Reduces Soil Erosion
Mulching helps reduce erosion by holding down the soil, so it doesn’t wash away during heavy rains or if the soil is too dry. Organic mulches such as bark, shredded leaves, and compost absorb rainwater and keep it in the soil rather than running off the side of the property or into nearby waterways. Besides helping with erosion, mulch has several other benefits for your garden or farm. The nutrients contained in the mulch feed your plants, making them healthier and stronger over time. In addition, mulching also slows down stormwater runoff by acting as a shield against the elements. It can also help protect your soil against weeds and disease.

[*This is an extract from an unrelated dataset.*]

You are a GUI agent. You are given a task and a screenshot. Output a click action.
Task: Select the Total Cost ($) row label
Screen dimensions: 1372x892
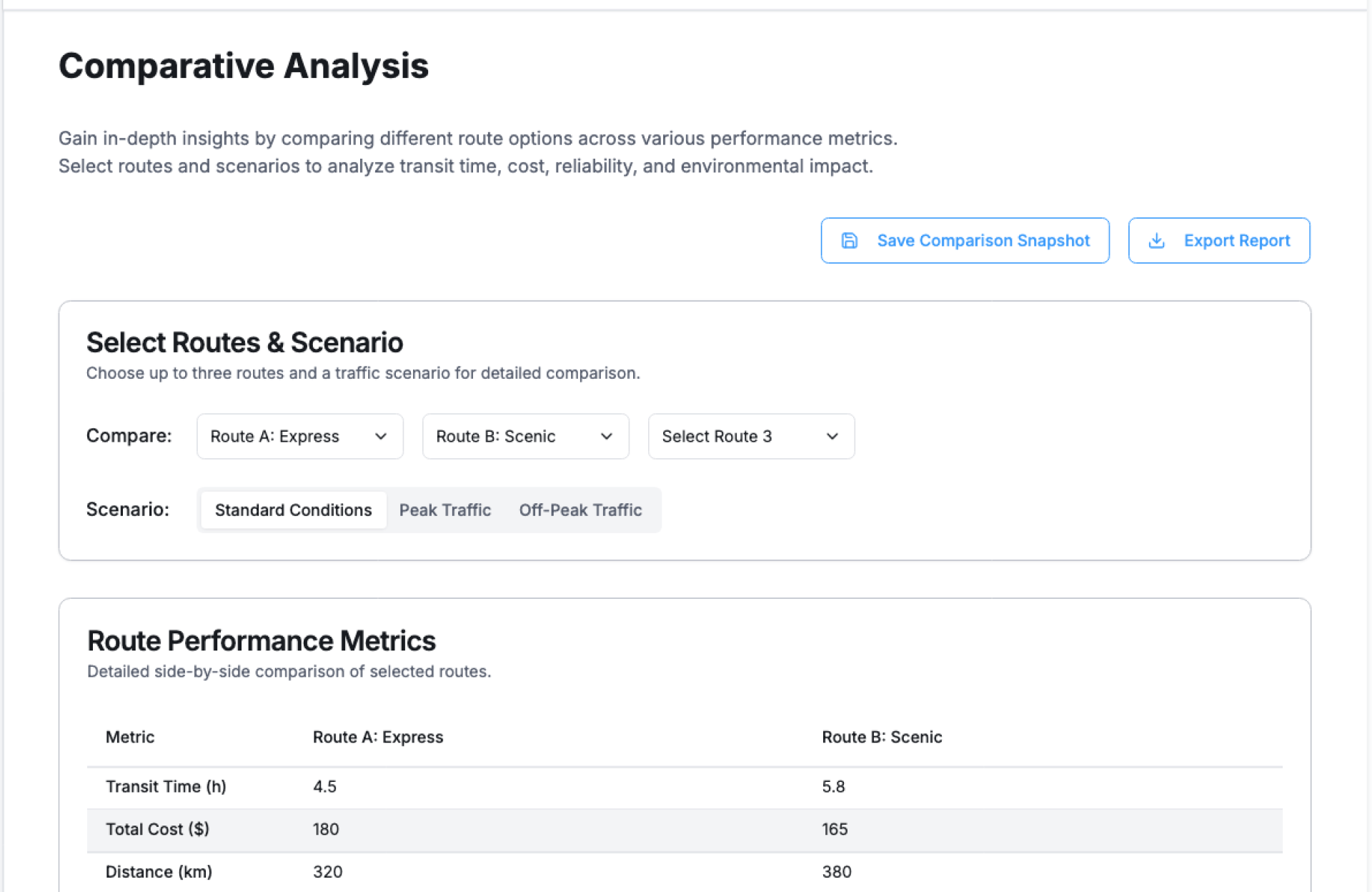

Mulching a plant’s crown or tree base can reduce water evaporation by up to 80 percent. This is a big deal in dry climates where rainfall is scarce. In addition to moisture retention, mulching can also help moderate soil temperatures. This helps prevent overheating during the summer and keeps the ground cool during chilly weather. Besides the apparent moisture-retention benefit, mulching can improve a plant’s health and yield. This is achieved by reducing weed growth, keeping the soil surface cooler and moist, and improving air circulation through mulch’s insulating effects.
Reduces Weed Growth
Mulching reduces weed growth in two ways: it blocks the light that weed seeds need to germinate and prevents bare soil from becoming a growing medium for weeds. In addition, mulches contribute beneficial organic matter to the soil, increasing soil fertility and improving plant growth. Whether you’re growing trees and shrubs, perennials, annual flowers or vegetables, a layer of mulch will prevent weed seed germination. It can also be a vital component of a comprehensive weed control plan, pre-emergent herbicides and hand weeding.
Reduces Soil Temperature
Mulches help reduce soil temperature, an important factor for plant growth. When the soil is too hot, it can cause damage to plants, such as reduced germination or seedling survival. In addition, mulching helps to improve the growth of a variety of plants and increases their yields. These include herbs, grasses, vegetables and tree species. Mulching can be made from various materials, including straw, leaves, bark, wood chips and compost. The most effective mulches are organic since they can decompose and release nutrients into the soil.
Improves Plant Growth
Mulches help improve plant growth by inhibiting certain diseases and promoting the formation of healthy roots. It also improves soil aeration and structure and may increase nutrient availability. A thin layer of mulch 2 to 4 inches thick is ideal for most plants and trees. The mulch should be loose enough to allow water to penetrate the base of the plant. Although mulching helps soils maintain a desirable moisture balance, too much can cause a buildup of nitrogen and alkalinity that harms plant health. Too much inorganic mulch, such as stone, lava rock, and screened gravel, can also retain cold or heat longer than is beneficial for plants. This can cause root rot in some cases.